# ACTIVITY
What is needed here is an exact copy of all the data.

# MATERIAL PROVIDED
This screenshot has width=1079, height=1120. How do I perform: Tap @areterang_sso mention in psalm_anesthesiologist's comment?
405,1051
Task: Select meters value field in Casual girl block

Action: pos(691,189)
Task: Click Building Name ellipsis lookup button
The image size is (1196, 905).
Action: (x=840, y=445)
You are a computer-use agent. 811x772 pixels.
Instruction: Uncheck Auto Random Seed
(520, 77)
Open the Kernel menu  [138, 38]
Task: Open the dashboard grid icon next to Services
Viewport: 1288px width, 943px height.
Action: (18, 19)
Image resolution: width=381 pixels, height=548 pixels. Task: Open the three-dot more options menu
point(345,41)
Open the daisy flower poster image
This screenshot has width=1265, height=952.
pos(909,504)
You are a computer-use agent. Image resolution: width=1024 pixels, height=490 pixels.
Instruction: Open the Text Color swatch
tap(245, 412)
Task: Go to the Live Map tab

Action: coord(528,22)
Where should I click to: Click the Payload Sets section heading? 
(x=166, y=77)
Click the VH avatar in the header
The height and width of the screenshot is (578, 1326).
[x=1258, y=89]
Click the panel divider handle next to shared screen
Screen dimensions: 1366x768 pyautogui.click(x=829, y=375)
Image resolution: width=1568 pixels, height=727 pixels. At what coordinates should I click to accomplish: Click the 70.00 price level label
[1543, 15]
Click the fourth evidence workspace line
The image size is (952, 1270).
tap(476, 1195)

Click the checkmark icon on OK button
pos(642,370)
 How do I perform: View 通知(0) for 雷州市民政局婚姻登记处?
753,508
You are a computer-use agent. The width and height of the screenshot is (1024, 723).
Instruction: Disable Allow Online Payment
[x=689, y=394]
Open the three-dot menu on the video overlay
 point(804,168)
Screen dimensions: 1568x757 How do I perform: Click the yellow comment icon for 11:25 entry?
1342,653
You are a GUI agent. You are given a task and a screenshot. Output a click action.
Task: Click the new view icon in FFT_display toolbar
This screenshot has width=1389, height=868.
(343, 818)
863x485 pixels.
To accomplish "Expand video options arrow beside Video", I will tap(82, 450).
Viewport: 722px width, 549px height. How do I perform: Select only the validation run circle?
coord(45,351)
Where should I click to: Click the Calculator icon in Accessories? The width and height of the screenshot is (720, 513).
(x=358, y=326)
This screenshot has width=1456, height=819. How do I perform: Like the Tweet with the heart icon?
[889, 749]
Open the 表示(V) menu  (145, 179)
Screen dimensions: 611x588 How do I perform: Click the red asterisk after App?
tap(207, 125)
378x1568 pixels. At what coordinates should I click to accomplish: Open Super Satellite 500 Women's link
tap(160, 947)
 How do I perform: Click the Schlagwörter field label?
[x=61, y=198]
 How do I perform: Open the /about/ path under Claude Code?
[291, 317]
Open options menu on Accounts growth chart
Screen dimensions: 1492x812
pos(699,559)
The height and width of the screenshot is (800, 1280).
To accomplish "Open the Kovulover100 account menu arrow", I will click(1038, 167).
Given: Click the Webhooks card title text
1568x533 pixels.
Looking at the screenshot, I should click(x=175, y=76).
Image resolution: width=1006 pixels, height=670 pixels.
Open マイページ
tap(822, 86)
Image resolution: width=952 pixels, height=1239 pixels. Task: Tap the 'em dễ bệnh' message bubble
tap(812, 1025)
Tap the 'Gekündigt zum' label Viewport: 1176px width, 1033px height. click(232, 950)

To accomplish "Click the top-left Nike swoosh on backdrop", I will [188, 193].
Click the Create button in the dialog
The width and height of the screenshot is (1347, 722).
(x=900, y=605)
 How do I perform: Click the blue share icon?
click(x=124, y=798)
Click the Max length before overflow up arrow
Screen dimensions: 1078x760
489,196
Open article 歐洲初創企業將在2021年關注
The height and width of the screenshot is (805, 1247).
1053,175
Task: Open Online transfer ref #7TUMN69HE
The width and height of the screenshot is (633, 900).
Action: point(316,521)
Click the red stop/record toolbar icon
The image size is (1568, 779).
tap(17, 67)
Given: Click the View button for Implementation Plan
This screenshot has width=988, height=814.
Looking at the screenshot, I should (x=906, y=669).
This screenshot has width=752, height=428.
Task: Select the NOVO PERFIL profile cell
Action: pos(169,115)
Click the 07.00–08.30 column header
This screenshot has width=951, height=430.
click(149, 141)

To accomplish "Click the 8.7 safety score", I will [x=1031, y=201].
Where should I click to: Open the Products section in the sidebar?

# TASK ANSWER
This screenshot has width=1079, height=1120. How do I perform: Tap @areterang_sso mention in psalm_anesthesiologist's comment?
405,1051
Task: Select meters value field in Casual girl block

Action: pos(691,189)
Task: Click Building Name ellipsis lookup button
The image size is (1196, 905).
Action: (x=840, y=445)
You are a computer-use agent. 811x772 pixels.
Instruction: Uncheck Auto Random Seed
(520, 77)
Open the Kernel menu  [138, 38]
Task: Open the dashboard grid icon next to Services
Viewport: 1288px width, 943px height.
Action: (18, 19)
Image resolution: width=381 pixels, height=548 pixels. Task: Open the three-dot more options menu
point(345,41)
Open the daisy flower poster image
This screenshot has width=1265, height=952.
pos(909,504)
You are a computer-use agent. Image resolution: width=1024 pixels, height=490 pixels.
Instruction: Open the Text Color swatch
tap(245, 412)
Task: Go to the Live Map tab

Action: coord(528,22)
Where should I click to: Click the Payload Sets section heading? 
(x=166, y=77)
Click the VH avatar in the header
The height and width of the screenshot is (578, 1326).
[x=1258, y=89]
Click the panel divider handle next to shared screen
Screen dimensions: 1366x768 pyautogui.click(x=829, y=375)
Image resolution: width=1568 pixels, height=727 pixels. At what coordinates should I click to accomplish: Click the 70.00 price level label
[1543, 15]
Click the fourth evidence workspace line
The image size is (952, 1270).
tap(476, 1195)

Click the checkmark icon on OK button
pos(642,370)
 How do I perform: View 通知(0) for 雷州市民政局婚姻登记处?
753,508
You are a computer-use agent. The width and height of the screenshot is (1024, 723).
Instruction: Disable Allow Online Payment
[x=689, y=394]
Open the three-dot menu on the video overlay
 point(804,168)
Screen dimensions: 1568x757 How do I perform: Click the yellow comment icon for 11:25 entry?
1342,653
You are a GUI agent. You are given a task and a screenshot. Output a click action.
Task: Click the new view icon in FFT_display toolbar
This screenshot has width=1389, height=868.
(343, 818)
863x485 pixels.
To accomplish "Expand video options arrow beside Video", I will tap(82, 450).
Viewport: 722px width, 549px height. How do I perform: Select only the validation run circle?
coord(45,351)
Where should I click to: Click the Calculator icon in Accessories? The width and height of the screenshot is (720, 513).
(x=358, y=326)
This screenshot has width=1456, height=819. How do I perform: Like the Tweet with the heart icon?
[889, 749]
Open the 表示(V) menu  (145, 179)
Screen dimensions: 611x588 How do I perform: Click the red asterisk after App?
tap(207, 125)
378x1568 pixels. At what coordinates should I click to accomplish: Open Super Satellite 500 Women's link
tap(160, 947)
 How do I perform: Click the Schlagwörter field label?
[x=61, y=198]
 How do I perform: Open the /about/ path under Claude Code?
[291, 317]
Open options menu on Accounts growth chart
Screen dimensions: 1492x812
pos(699,559)
The height and width of the screenshot is (800, 1280).
To accomplish "Open the Kovulover100 account menu arrow", I will click(1038, 167).
Given: Click the Webhooks card title text
1568x533 pixels.
Looking at the screenshot, I should click(x=175, y=76).
Image resolution: width=1006 pixels, height=670 pixels.
Open マイページ
tap(822, 86)
Image resolution: width=952 pixels, height=1239 pixels. Task: Tap the 'em dễ bệnh' message bubble
tap(812, 1025)
Tap the 'Gekündigt zum' label Viewport: 1176px width, 1033px height. click(232, 950)

To accomplish "Click the top-left Nike swoosh on backdrop", I will [188, 193].
Click the Create button in the dialog
The width and height of the screenshot is (1347, 722).
(x=900, y=605)
 How do I perform: Click the blue share icon?
click(x=124, y=798)
Click the Max length before overflow up arrow
Screen dimensions: 1078x760
489,196
Open article 歐洲初創企業將在2021年關注
The height and width of the screenshot is (805, 1247).
1053,175
Task: Open Online transfer ref #7TUMN69HE
The width and height of the screenshot is (633, 900).
Action: point(316,521)
Click the red stop/record toolbar icon
The image size is (1568, 779).
tap(17, 67)
Given: Click the View button for Implementation Plan
This screenshot has width=988, height=814.
Looking at the screenshot, I should (x=906, y=669).
This screenshot has width=752, height=428.
Task: Select the NOVO PERFIL profile cell
Action: pos(169,115)
Click the 07.00–08.30 column header
This screenshot has width=951, height=430.
click(149, 141)

To accomplish "Click the 8.7 safety score", I will [x=1031, y=201].
Where should I click to: Open the Products section in the sidebar?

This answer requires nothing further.